Anonymous
PowerShell AD Module for Windows Server 2008?
1
PEOPLE
Don, I just read your TechNet Magazine article about AD scripting with PowerShell v.2.0 and the ActiveDirectory module. You state that in order to use this module (and the included AD cmdlets), your client has to run Windows 7 or Windows Server 2008 R2.
Unfortunately, my admin workstation runs Windows Server 2008, and I did not want to rebuild it just to be able to use the new AD cmdlets. I copied the module from one of our W2K8 R2 DCs to my admin machine and tried to use "Import-Module", but this failed. After that, I tried to manually register the required assemblies into the GAC (like Microsoft.ActiveDirectory.Management), and that worked except that my PowerShell did not find any Domain Controller with the AD Web Services running. To solve that, I had to install hotfix 967574, and after that (and a reboot), the ActiveDirectory module runs just fine on my Windows Server 2008 machine - nice!

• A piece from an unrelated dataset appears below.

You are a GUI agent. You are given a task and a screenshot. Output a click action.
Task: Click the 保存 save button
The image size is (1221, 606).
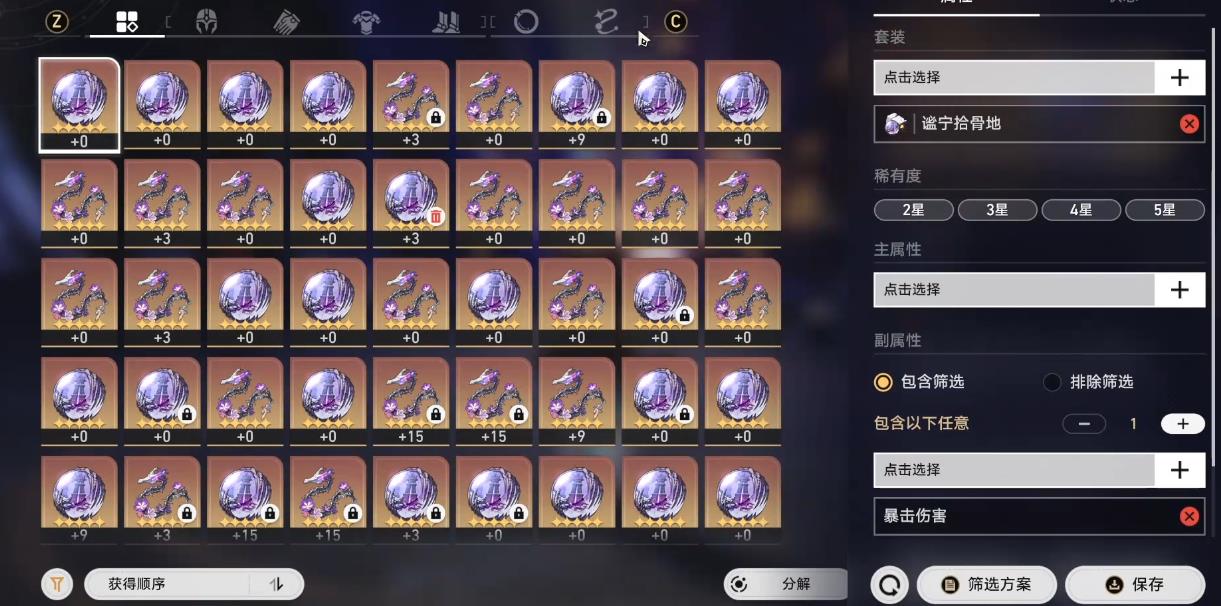1135,584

So - one of my colleagues pointed out that this procedure might violate Microsoft's End User Licence Agreement. Do you have any insight on that?
Replies
I don't think MS would really mind, but it's a lot of work and, if you're willing to enable remoting, there's an easier way.
So I'm assuming you're running v2 on your Win2008 machine. It doesn't need anything done to it, but you do need to enable remoting on one of your 2008R2 DCs (Set-WSManQuickConfig or use GPO). Then read this.
The idea is that, as time goes on, there will be more and more modules not installed on your workstation - and they don't need to be. You can run them "locally" by importing them - via remoting - from a machine that does have them. And you can easily set things up so that it happens every time you open the shell on your machine, if that's what you want.
In MS' mind, with this "implicit remoting" trick, you don't need any "server" modules installed on your local computer.